Derzeit gibt es im Stadtgebiet, innerorts und außerorts, etwa 120.000 Quadratmeter Blühflächen. Bei Sträuchern setzt Geestland zu einem großen Teil auf heimische Arten. Alleine am Langen Berg hat die Verwaltung rund 35.000 Bäume gepflanzt, einen für jeden Einwohner und noch ein paar mehr. Darüber hinaus setzt sich die Stadt für den Erhalt der Heckenwege in Bad Bederkesa und der Benjeshecken in Köhlen ein und erfasst ihren Baumbestand seit neuestem in einem digitalen Baumkataster. Eine Datenbank, die schnell und unkompliziert anzeigt, welche und wie viele Bäume nicht mehr verkehrssicher sind, wie verbreitet die jeweilige Baumart ist und in welchem Zustand sich die Bäume befinden.

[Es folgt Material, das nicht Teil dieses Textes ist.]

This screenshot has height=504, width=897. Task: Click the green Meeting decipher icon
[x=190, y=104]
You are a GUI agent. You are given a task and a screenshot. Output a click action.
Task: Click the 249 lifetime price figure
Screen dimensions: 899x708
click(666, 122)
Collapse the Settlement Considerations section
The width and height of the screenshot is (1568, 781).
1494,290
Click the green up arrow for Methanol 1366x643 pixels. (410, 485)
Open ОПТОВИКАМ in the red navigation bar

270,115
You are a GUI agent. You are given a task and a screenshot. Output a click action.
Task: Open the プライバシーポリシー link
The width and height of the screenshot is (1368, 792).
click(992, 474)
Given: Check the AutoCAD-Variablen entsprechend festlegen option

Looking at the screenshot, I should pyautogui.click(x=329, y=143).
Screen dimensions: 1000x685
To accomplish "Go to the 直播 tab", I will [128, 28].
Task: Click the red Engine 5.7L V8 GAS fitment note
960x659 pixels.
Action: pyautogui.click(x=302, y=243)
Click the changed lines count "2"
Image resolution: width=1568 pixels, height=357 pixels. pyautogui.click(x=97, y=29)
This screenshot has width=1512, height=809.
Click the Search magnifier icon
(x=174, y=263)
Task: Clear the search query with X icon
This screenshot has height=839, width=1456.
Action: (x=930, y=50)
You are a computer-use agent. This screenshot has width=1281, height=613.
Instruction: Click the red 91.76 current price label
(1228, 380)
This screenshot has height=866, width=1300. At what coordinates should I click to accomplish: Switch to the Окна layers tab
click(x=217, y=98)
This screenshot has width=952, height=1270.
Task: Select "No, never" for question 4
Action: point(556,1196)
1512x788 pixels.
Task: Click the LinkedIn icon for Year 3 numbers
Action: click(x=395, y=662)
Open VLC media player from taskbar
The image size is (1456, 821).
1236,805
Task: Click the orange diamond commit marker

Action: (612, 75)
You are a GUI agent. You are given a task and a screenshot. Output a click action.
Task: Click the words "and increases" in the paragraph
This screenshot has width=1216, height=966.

So können auch neue Baumstandorte besser geplant werden.
Aber auch die intensive Beteiligung der Bürgerinnen und Bürger war ein Punkt, den die Label-Jury beeindruckt hat. Beispielsweise gibt die Stadtverwaltung kostenlose Blühmischungen aus, stellt Wettbewerbe auf die Beine und schafft so Anreize, selbst aktiv zu werden. Sogar die Kleinsten beschäftigen sich mit dem Erhalt der Umwelt – bei regelmäßigen Müllsammelaktionen oder auch auf dem schul- und kitaeigenen Gemüseacker. „Keine Einzelmaßnahmen, sondern ein Grünflächenmanagement mit System: Das hat uns überzeugt“, sagt Dr. Uwe Messer.
„Die Förderung der biologischen Vielfalt ist kein Selbstzweck – das haben wir gerade auch in Corona-Zeiten erlebt: In der Pandemie waren unsere Grünflächen für viele Menschen die einzige Möglichkeit, um sich draußen in der Natur aufzuhalten“, betont Geestlands Bürgermeister Thorsten Krüger. CDU-Fraktionsvorsitzender Claus Seebeck ergänzt: „Wir brauchen naturnahes Stadtgrün, um zukunftsfähig zu werden. Deshalb sehen wir das Label als Motivation, weiterzumachen und für den Erhalt der Artenvielfalt zu kämpfen.“ Jetzt gehe es darum, Geestland noch grüner und nachhaltiger zu machen – „für die Menschen, die hier leben“, unterstreicht SPD-Ratsmitglied Julian Wesch.
Doch wie geht es jetzt weiter? Die Stadt Geestland hat eine Arbeitsgruppe gebildet, die in den nächsten Monaten weitere Maßnahmen auf den Weg bringen wird. Unter anderem sollen Pflanzlisten für Bäume, Sträucher und Blühwiesen erstellt werden, die dann auch für Bürgerinnen und Bürger zugänglich sind, sozusagen als Leitfaden für mehr Grün. Passend dazu wird es einen Flyer geben, der Tipps zur Förderung der biologischen Vielfalt enthält. „Diesen Flyer wollen wir zum Beispiel an die Bauherren in Geestland verteilen, um auch der Problematik von Schotter- und Steingärten entgegenzuwirken“, sagt Sonja Thomas. Langfristig möchte die Stadt Geestland eine Biodiversitätsstrategie erarbeiten und auch die kommunalen Friedhöfe als artenreiche Lebensräume entwickeln.